Task directions:
Only an exact reprint of all the data is acceptable.

[Saved entries]
..............................
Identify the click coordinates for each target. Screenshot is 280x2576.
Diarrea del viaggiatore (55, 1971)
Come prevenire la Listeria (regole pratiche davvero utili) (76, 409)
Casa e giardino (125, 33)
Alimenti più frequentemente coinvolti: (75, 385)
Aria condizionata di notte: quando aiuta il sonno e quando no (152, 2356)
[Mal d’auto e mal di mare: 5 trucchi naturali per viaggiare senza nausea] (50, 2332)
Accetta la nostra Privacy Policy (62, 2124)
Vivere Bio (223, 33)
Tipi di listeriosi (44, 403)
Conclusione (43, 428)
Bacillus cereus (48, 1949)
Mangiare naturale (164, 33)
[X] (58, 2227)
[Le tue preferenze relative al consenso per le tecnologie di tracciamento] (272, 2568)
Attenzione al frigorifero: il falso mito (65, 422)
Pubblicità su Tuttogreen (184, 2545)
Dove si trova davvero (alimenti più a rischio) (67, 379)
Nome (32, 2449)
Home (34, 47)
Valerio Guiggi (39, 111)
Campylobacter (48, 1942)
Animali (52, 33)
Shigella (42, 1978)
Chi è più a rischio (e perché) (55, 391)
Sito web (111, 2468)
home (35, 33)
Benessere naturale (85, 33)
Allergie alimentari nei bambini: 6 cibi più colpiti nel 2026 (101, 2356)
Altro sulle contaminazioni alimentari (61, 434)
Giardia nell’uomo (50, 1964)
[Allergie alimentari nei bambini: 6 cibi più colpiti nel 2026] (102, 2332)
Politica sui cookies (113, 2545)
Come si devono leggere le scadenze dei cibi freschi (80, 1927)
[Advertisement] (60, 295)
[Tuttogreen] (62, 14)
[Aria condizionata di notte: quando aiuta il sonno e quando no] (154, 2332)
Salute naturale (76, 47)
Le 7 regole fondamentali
..............................
Answer to this problem:
Identify the click coordinates for each target. Screenshot is 280x2576.
Diarrea del viaggiatore (55, 1971)
Come prevenire la Listeria (regole pratiche davvero utili) (76, 409)
Casa e giardino (125, 33)
Alimenti più frequentemente coinvolti: (75, 385)
Aria condizionata di notte: quando aiuta il sonno e quando no (152, 2356)
[Mal d’auto e mal di mare: 5 trucchi naturali per viaggiare senza nausea] (50, 2332)
Accetta la nostra Privacy Policy (62, 2124)
Vivere Bio (223, 33)
Tipi di listeriosi (44, 403)
Conclusione (43, 428)
Bacillus cereus (48, 1949)
Mangiare naturale (164, 33)
[X] (58, 2227)
[Le tue preferenze relative al consenso per le tecnologie di tracciamento] (272, 2568)
Attenzione al frigorifero: il falso mito (65, 422)
Pubblicità su Tuttogreen (184, 2545)
Dove si trova davvero (alimenti più a rischio) (67, 379)
Nome (32, 2449)
Home (34, 47)
Valerio Guiggi (39, 111)
Campylobacter (48, 1942)
Animali (52, 33)
Shigella (42, 1978)
Chi è più a rischio (e perché) (55, 391)
Sito web (111, 2468)
home (35, 33)
Benessere naturale (85, 33)
Allergie alimentari nei bambini: 6 cibi più colpiti nel 2026 (101, 2356)
Altro sulle contaminazioni alimentari (61, 434)
Giardia nell’uomo (50, 1964)
[Allergie alimentari nei bambini: 6 cibi più colpiti nel 2026] (102, 2332)
Politica sui cookies (113, 2545)
Come si devono leggere le scadenze dei cibi freschi (80, 1927)
[Advertisement] (60, 295)
[Tuttogreen] (62, 14)
[Aria condizionata di notte: quando aiuta il sonno e quando no] (154, 2332)
Salute naturale (76, 47)
Le 7 regole fondamentali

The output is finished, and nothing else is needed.